Dáil debates

Thursday, 29 November 2007

National Drugs Strategy: Statements

 

1:00 pm

Photo of Mattie McGrathMattie McGrath (Tipperary South, Fianna Fail)

The annual report for 2007 of the United Nations Office on Drugs and Crime states that the total number of drug users worldwide is now estimated at some 200 million. This is a shocking figure, equivalent to approximately 5% of the global population aged between 15 and 64 years. We must constantly strive to ensure that the measures and policies in place to address the problem of drugs are appropriate and flexible enough to respond to what is a global and dynamic issue.

The Government remains resolutely committed to tackling the problem of drug misuse through the National Drugs Strategy 2001-2008. The strategy addresses the problem under pillar headings of education and prevention, supply reduction, treatment and rehabilitation, and research. It is firmly founded on the principle that drug misuse must be addressed in an integrated manner across these headings through a co-operative approach involving the statutory, community and voluntary treatment sectors.

The Department of Community, Rural and Gaeltacht Affairs, under the stewardship of the Minister of State, Deputy Pat Carey, is the lead Department in co-ordinating the implementation of the national drugs strategy. This co-ordinated and integrated approach, involving all the relevant players concerned with the issue, is the only way in which real and meaningful progress can continue to be made in tackling the drugs problem. Significant resources continue to be allocated to a range of measures dedicated to addressing the issue. A good example of this is the allocation of €50 million to the Vote of the Department of Community, Rural and Gaeltacht Affairs for the drugs initiative this year. This represents a 16% increase on the 2006 allocation.

We must evaluate the current drugs situation, harness our experiences during the past six years of the strategy and utilise what we have learned from the outcomes achieved when developing a new national drugs strategy for the period 2009 to 2016. Under the remit of the Department of Justice, Equality and Law Reform, the area of drug supply reduction and drug law enforcement remains a key feature of the Government's drug policy framework. Enforcement of the law relating to drugs very much continues to be a key element in the Government's policing priorities. Underpinning this approach, the Garda Síochána will continue to invoke a number of broad strategic responses in addressing the issue. I would like to see dedicated Garda drug squads in every division, which we had in the past.

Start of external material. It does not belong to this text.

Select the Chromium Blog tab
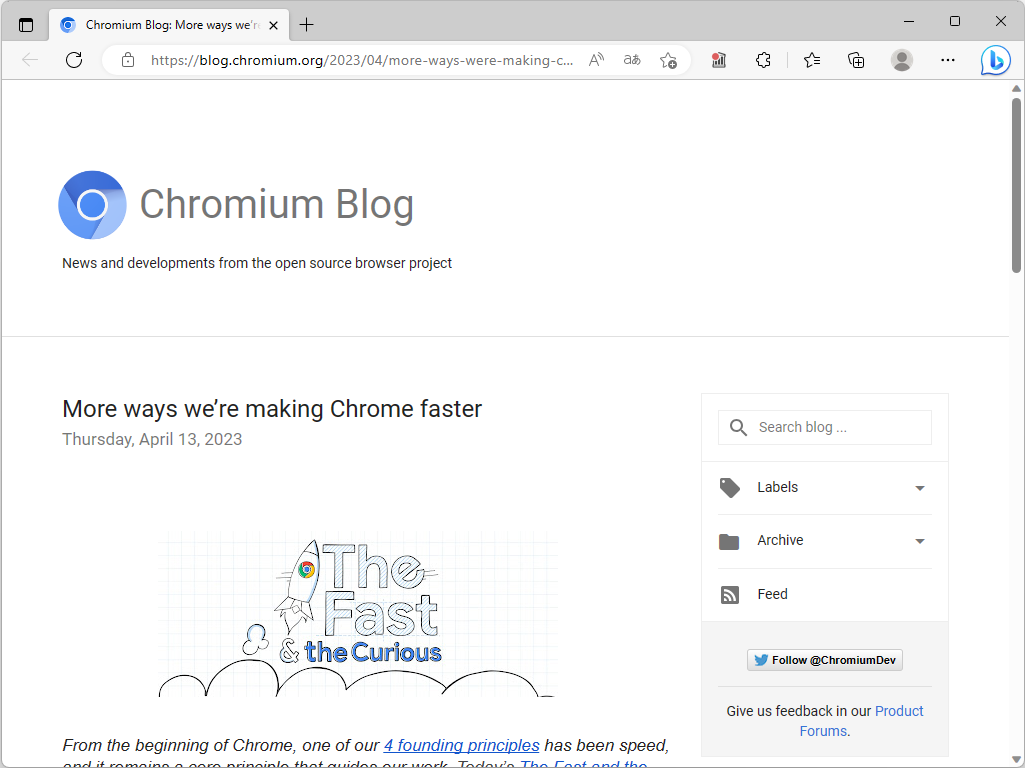click(165, 24)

Some of those have disappeared over time but there is a great need to have such drugs squads.

Under the strategy, the Garda national drugs unit co-ordinates large-scale operations against drug dealing and trafficking and unit personnel either investigate such cases or assist local investigation teams. Policing operations continue to dismantle drug trafficking networks and have led to the arrest in recent times of major criminals based here and abroad involved in drugs. Such measures must continue to be vigorously pursued by the Garda Síochána.

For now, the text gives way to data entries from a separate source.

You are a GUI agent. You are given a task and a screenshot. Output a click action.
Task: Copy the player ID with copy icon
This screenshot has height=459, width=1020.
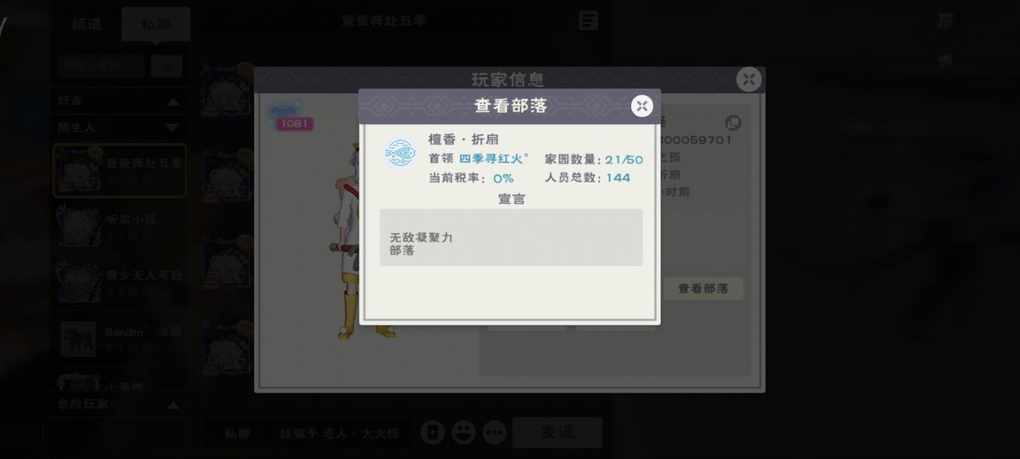[733, 122]
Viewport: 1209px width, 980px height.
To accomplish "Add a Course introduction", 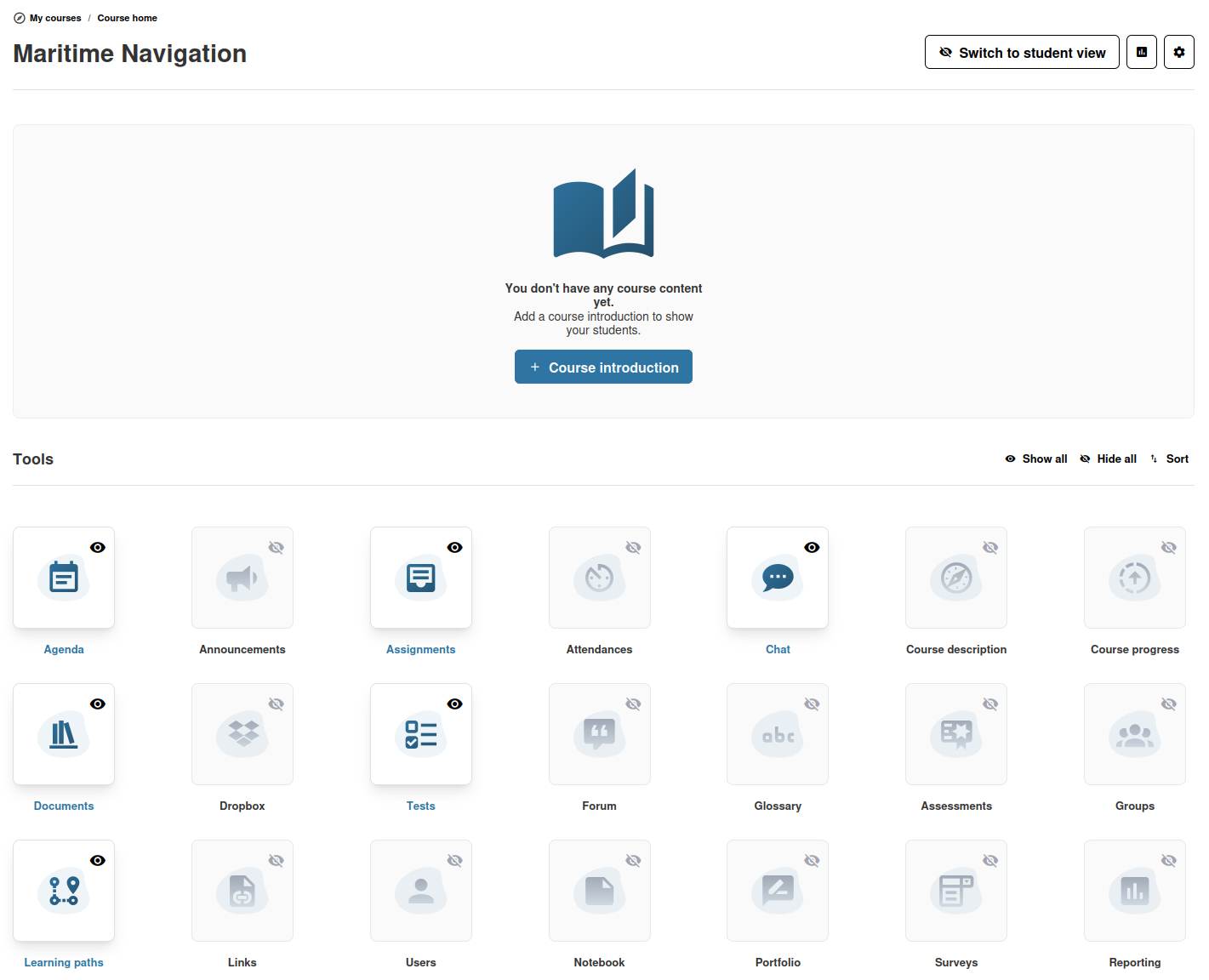I will point(603,367).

There is also a role for the community alert programme, a national initiative I am involved with under Muintir na Tíre. There is a role for neighbourhood watch schemes and community policing. It is vital we have community support and activity to look out for each other.

Additional Garda resources are coming on stream all the time. Such resources will facilitate the new Garda Commissioner, Fachtna Murphy, in the allocation of additional manpower to areas most in need, including areas with significant drug problems. There can be no room for complacency in our response to drug misuse and the implementation of the national drugs strategy is a crucial part of the Government's work in the coming years.

The Government's integrated approach to addressing the drug problems that threaten the fabric of this country must be viewed by our constituents as a bipartisan commitment by the Government to ultimately achieving a drug-free environment. This would not be unlike the efforts expended in creating a smoke-free environment in workplaces and places of recreation, which have had unprecedented results.